Convert the records in the stretch from the line containing "You are a GUI" through the line containing "This screenshot has" into a two-column CSV with the headers "request" and "answer", one row per record, placing each field in quotation marks and replacing its line breaks with spaces. Omit the pictures from the output.

* Data provided *
....................

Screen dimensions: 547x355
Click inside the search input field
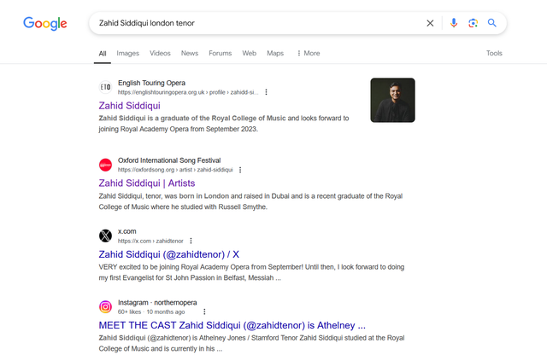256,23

....................

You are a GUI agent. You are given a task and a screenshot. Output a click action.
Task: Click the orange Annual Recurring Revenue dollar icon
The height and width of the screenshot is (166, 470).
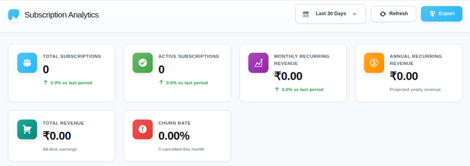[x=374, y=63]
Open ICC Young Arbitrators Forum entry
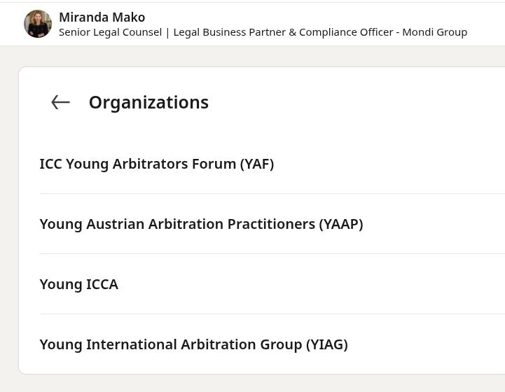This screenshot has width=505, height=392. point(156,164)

....................

* Task solution *
request,answer
"You are a GUI agent. You are given a task and a screenshot. Output a click action. Task: Click the orange Annual Recurring Revenue dollar icon The height and width of the screenshot is (166, 470).","[x=374, y=63]"
"Open ICC Young Arbitrators Forum entry","This screenshot has width=505, height=392. point(156,164)"